» Action item
From the records below, extract only the lines running from the line with "This screenshot has width=736, height=414." to the line with "has width=461, height=322.", both lines included, reproducing them exactly.

+-------+

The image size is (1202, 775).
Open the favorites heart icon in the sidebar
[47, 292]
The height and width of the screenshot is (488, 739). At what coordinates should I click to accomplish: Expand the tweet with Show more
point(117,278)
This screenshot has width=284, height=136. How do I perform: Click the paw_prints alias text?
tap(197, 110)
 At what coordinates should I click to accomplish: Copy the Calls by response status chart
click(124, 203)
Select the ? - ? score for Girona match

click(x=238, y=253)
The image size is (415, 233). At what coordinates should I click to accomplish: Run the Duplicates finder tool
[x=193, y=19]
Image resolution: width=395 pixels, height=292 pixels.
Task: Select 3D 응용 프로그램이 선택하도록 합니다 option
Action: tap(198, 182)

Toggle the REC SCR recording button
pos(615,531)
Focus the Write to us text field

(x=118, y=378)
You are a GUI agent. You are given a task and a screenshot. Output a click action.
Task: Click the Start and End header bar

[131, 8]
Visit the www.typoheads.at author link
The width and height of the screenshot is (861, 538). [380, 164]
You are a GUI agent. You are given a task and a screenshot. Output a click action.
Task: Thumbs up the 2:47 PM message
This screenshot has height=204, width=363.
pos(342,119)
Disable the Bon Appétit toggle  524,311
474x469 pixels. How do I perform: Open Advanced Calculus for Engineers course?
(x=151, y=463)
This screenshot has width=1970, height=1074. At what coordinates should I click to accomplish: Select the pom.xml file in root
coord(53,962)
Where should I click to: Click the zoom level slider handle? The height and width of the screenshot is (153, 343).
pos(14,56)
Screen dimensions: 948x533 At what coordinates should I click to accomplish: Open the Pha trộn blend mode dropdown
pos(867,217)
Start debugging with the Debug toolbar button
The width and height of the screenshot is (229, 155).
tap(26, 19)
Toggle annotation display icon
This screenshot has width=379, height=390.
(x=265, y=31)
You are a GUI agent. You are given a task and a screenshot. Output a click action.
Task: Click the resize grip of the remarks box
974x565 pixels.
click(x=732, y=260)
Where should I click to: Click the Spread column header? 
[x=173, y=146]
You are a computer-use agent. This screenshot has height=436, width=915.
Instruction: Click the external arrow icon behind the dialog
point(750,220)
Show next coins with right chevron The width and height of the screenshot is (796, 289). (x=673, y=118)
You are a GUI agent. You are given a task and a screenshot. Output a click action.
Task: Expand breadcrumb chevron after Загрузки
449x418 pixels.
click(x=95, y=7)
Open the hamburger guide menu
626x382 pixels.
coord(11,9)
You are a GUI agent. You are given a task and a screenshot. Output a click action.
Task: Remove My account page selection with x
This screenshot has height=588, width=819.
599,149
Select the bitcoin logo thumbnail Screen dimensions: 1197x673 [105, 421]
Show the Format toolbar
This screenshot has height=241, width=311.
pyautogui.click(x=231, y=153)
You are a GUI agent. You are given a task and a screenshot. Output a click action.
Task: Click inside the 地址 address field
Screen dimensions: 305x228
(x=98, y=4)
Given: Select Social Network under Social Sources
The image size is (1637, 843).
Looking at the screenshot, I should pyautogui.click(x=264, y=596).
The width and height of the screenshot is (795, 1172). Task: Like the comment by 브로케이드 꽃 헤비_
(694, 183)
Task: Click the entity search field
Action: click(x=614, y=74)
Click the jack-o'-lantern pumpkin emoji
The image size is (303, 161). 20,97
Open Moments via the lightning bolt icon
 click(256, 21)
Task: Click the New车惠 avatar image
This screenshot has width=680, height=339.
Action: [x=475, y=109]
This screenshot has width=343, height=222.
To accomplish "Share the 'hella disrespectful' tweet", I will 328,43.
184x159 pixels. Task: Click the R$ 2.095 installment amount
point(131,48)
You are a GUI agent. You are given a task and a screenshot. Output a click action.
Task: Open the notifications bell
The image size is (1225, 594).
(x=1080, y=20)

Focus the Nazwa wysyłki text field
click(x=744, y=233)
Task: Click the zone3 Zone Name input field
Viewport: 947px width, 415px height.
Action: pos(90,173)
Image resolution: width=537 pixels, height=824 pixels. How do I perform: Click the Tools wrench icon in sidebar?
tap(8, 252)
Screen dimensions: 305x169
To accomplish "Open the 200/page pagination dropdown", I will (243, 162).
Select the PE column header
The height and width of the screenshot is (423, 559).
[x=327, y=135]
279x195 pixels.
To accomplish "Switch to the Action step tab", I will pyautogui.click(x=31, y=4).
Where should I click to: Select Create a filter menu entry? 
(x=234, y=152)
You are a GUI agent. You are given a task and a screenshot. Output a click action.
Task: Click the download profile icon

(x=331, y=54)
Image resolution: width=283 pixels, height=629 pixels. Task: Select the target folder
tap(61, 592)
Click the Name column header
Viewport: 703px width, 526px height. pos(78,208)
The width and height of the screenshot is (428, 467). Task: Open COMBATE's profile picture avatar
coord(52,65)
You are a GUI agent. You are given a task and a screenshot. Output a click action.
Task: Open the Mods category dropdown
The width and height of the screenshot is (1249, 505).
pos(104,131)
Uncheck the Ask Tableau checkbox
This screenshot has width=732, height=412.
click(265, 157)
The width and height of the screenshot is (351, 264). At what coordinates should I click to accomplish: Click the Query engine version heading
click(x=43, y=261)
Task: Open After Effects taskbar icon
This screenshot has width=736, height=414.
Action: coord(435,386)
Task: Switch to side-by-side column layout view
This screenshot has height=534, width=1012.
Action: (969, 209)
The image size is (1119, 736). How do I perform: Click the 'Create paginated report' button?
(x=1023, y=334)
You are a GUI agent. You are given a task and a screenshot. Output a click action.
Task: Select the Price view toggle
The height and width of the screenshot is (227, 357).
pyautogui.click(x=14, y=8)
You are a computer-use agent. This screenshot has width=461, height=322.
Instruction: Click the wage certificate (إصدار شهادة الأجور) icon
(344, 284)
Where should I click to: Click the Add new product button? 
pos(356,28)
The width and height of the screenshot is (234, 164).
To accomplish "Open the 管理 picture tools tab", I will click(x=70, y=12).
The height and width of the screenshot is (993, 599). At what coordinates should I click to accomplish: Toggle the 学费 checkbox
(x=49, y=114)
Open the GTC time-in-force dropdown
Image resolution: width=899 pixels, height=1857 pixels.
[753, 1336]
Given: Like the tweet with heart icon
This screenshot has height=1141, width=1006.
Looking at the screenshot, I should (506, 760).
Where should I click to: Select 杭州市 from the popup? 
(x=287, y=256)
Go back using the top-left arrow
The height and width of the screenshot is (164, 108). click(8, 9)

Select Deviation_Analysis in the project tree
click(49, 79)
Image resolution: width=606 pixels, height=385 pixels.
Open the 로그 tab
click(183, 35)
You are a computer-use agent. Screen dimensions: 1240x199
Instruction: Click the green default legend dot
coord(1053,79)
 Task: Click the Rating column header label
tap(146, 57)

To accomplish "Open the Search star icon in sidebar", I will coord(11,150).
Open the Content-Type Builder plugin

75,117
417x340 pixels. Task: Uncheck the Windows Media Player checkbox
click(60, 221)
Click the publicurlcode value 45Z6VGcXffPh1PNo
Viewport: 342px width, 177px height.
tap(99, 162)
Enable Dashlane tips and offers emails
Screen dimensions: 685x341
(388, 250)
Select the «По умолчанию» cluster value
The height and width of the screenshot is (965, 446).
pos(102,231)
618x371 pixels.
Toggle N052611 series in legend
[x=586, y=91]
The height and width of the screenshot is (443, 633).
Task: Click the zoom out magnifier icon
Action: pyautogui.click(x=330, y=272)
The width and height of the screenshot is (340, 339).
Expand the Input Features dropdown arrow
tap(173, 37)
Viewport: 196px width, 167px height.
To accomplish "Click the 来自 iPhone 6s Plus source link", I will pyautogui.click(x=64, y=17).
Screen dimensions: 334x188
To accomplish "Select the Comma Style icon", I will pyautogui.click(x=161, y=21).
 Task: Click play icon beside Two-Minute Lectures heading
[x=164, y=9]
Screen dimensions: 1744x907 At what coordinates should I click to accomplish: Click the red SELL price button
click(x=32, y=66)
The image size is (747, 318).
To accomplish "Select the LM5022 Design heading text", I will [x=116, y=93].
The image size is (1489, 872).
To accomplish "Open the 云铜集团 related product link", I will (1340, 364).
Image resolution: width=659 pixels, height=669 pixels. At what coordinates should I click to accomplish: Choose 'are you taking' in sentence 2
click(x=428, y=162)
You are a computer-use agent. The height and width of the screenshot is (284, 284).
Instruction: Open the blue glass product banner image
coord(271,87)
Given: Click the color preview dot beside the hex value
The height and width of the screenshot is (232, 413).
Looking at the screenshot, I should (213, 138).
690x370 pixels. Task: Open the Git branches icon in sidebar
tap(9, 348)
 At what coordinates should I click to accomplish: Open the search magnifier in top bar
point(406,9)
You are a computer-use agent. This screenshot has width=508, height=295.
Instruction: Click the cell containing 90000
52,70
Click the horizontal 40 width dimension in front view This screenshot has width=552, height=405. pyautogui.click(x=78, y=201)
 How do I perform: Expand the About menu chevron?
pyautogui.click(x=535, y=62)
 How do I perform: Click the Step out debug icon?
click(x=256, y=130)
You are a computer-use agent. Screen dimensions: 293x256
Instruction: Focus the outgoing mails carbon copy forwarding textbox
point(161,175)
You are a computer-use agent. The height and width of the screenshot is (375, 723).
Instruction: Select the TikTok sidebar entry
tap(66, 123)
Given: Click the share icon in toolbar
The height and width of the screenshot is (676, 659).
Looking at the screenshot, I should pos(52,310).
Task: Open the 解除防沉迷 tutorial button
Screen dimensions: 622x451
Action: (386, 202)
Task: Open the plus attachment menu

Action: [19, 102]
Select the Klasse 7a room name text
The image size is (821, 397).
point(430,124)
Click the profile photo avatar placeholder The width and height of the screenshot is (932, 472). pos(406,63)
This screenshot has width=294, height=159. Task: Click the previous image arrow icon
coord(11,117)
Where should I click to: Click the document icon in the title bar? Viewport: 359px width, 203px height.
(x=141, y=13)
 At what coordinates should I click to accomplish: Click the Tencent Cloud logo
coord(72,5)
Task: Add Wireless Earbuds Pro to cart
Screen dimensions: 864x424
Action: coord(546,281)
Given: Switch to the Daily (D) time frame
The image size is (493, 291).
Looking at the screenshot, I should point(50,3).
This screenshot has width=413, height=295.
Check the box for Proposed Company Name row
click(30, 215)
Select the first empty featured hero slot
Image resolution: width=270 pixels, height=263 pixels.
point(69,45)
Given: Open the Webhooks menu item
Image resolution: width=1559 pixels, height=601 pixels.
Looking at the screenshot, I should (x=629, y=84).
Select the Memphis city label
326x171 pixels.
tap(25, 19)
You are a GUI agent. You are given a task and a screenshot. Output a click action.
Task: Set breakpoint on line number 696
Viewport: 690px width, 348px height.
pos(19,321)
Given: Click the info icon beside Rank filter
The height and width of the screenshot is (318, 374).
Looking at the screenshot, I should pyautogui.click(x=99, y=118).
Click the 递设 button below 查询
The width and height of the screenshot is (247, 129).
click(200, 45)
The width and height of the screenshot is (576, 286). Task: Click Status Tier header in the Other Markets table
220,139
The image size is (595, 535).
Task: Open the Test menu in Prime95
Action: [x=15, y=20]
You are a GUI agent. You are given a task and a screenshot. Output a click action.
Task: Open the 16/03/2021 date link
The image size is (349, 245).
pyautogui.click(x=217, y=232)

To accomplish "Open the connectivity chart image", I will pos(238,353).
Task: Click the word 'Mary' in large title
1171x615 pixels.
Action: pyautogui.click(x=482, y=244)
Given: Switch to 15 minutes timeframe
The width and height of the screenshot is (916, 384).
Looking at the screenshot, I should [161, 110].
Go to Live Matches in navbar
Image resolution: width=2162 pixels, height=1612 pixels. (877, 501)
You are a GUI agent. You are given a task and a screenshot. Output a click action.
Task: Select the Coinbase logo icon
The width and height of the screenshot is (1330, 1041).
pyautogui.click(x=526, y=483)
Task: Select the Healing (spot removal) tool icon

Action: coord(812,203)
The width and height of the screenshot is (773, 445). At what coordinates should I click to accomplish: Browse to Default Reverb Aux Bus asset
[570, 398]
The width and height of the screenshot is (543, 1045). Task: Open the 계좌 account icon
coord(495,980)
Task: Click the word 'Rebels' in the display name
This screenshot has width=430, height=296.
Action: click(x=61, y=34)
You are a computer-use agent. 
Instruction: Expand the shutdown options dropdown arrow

+-------+

» Result
This screenshot has width=736, height=414.
Action: coord(435,386)
Task: Switch to side-by-side column layout view
This screenshot has height=534, width=1012.
Action: (969, 209)
The image size is (1119, 736). How do I perform: Click the 'Create paginated report' button?
(x=1023, y=334)
You are a GUI agent. You are given a task and a screenshot. Output a click action.
Task: Select the Price view toggle
The height and width of the screenshot is (227, 357).
pyautogui.click(x=14, y=8)
You are a computer-use agent. This screenshot has width=461, height=322.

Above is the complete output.